Task prompt
Repeat only the lines below from the one that contains "The width and" through the final line, exactly. Omit pictures.

Records to use
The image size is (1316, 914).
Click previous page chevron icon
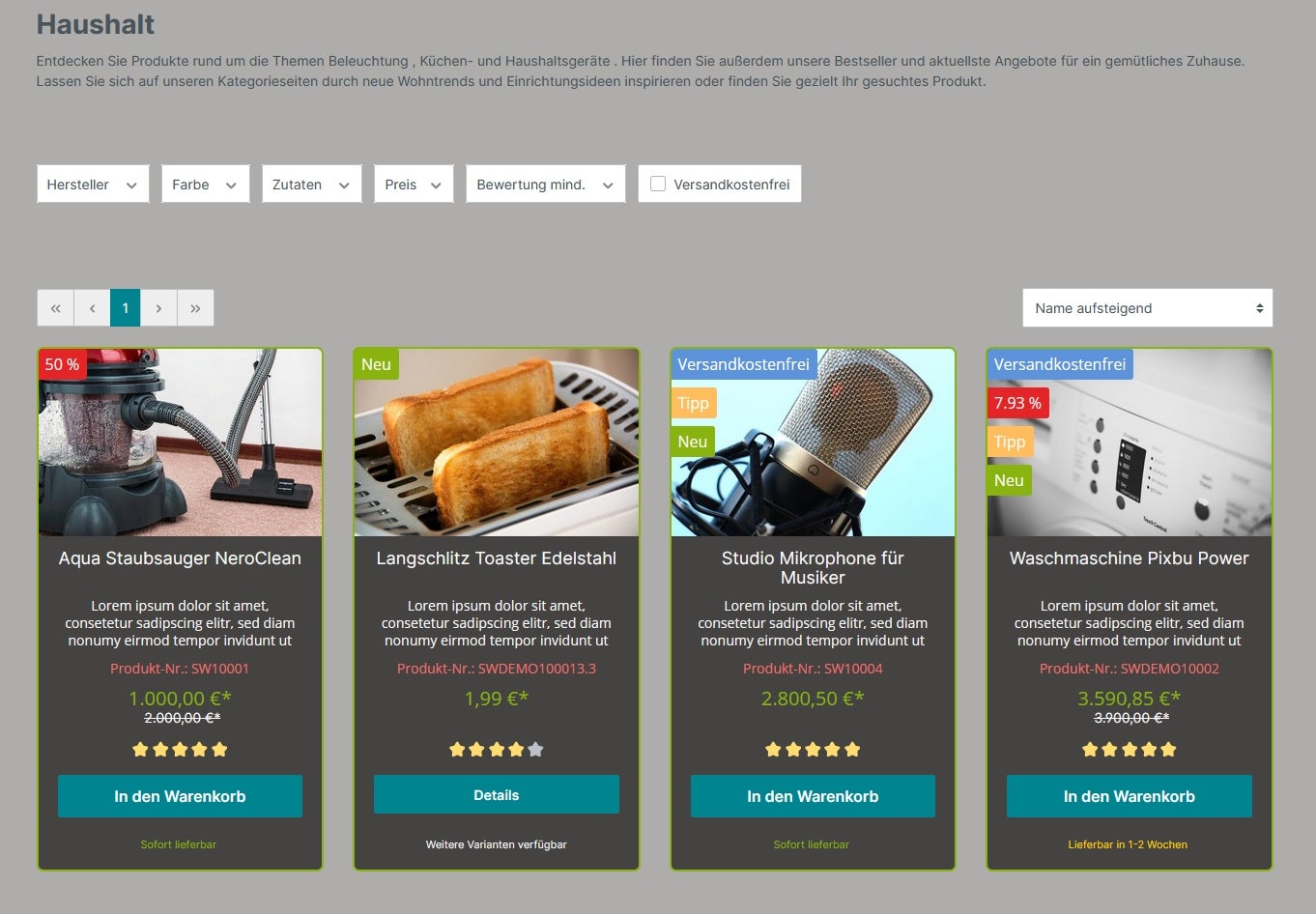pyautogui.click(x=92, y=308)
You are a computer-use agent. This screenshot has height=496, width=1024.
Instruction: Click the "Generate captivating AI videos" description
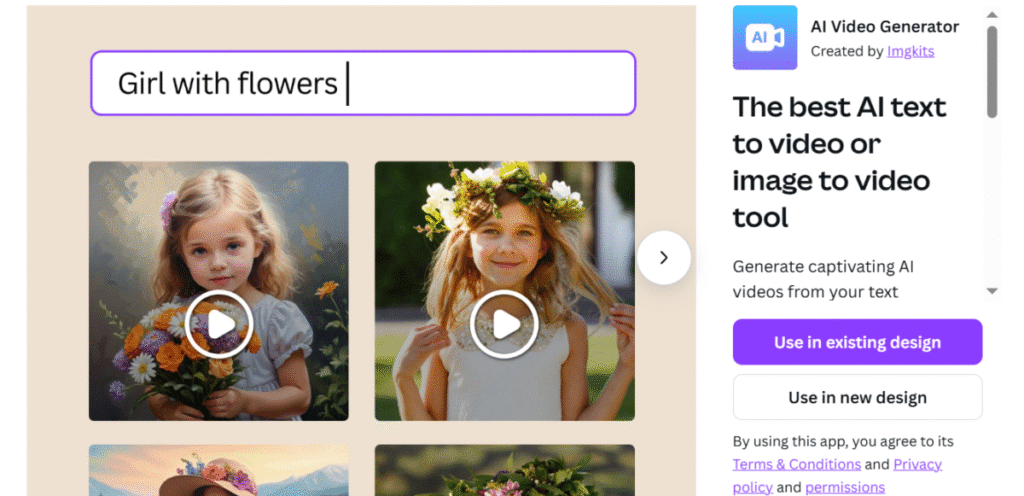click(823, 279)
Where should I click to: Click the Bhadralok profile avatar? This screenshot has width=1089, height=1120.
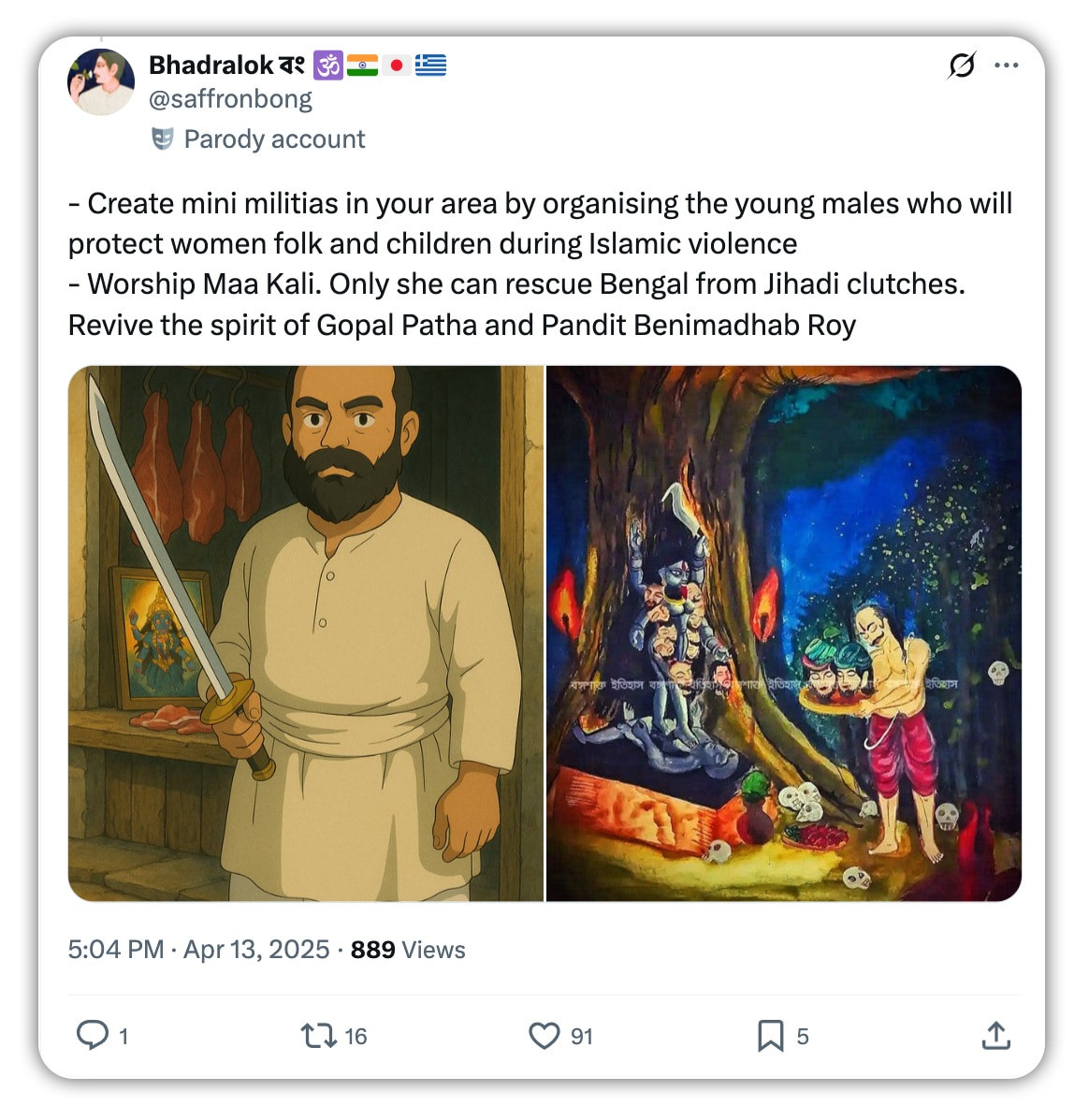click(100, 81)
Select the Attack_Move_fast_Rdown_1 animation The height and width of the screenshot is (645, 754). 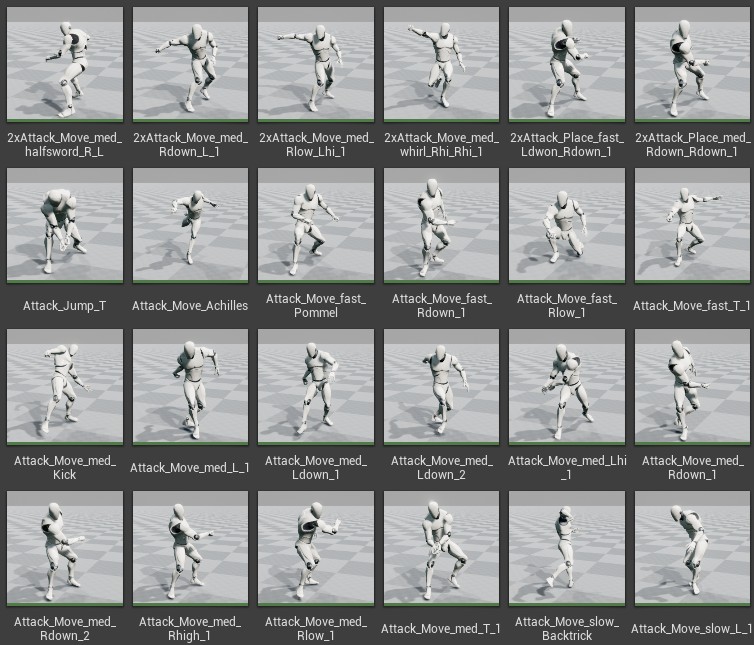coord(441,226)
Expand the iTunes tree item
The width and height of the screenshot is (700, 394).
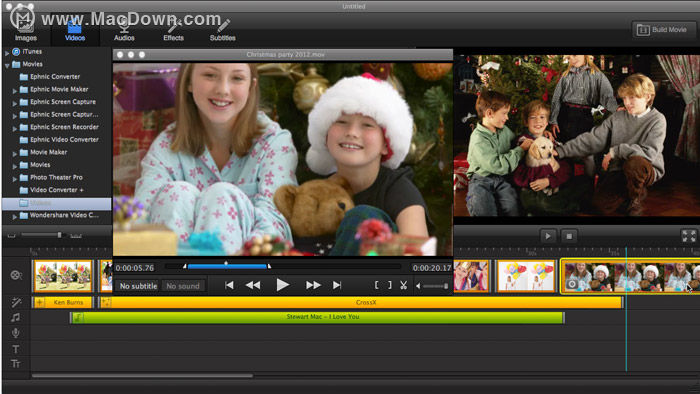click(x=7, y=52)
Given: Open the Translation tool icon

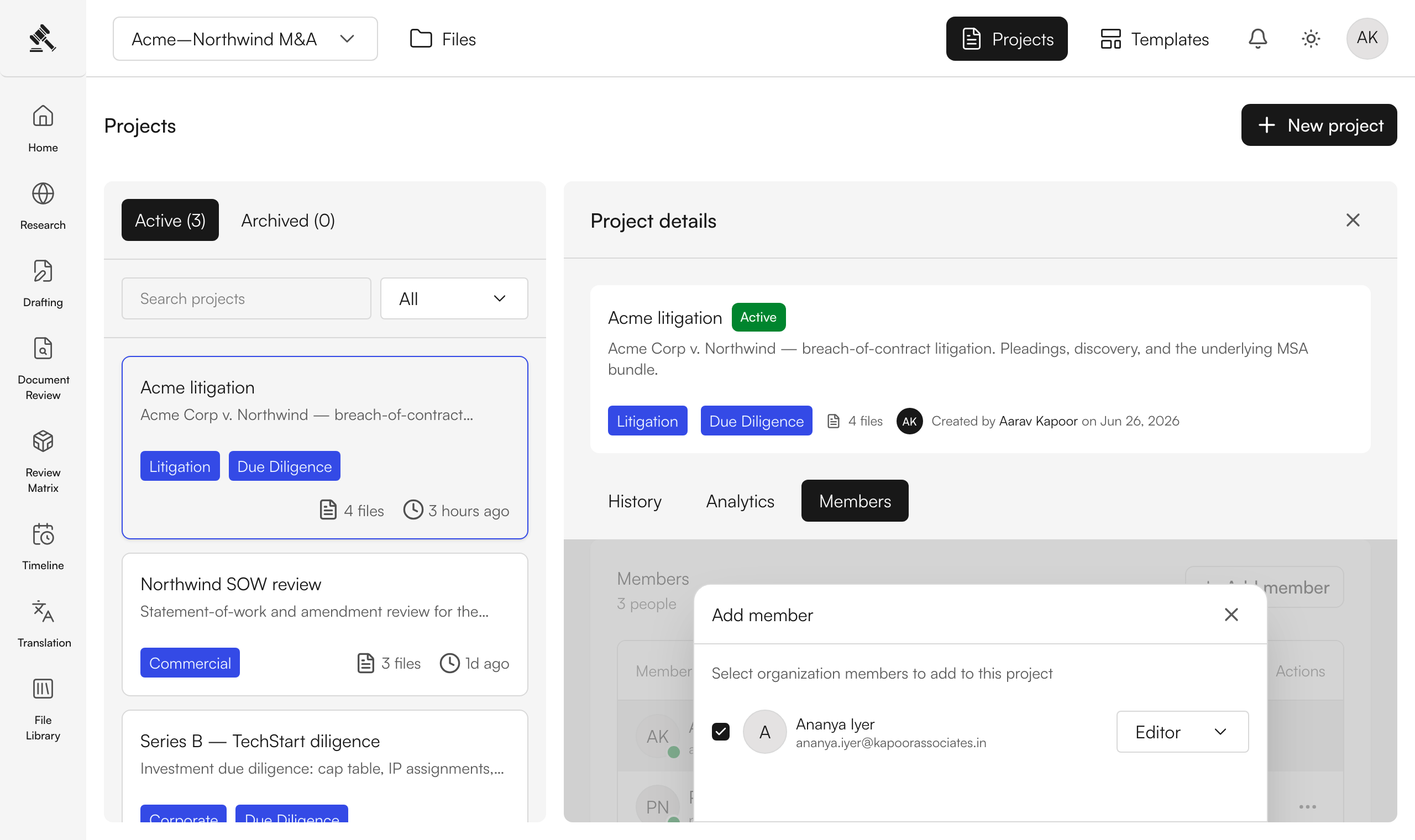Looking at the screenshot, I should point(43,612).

Task response
The width and height of the screenshot is (700, 394).
click(x=7, y=52)
Given: Open the Translation tool icon

Looking at the screenshot, I should point(43,612).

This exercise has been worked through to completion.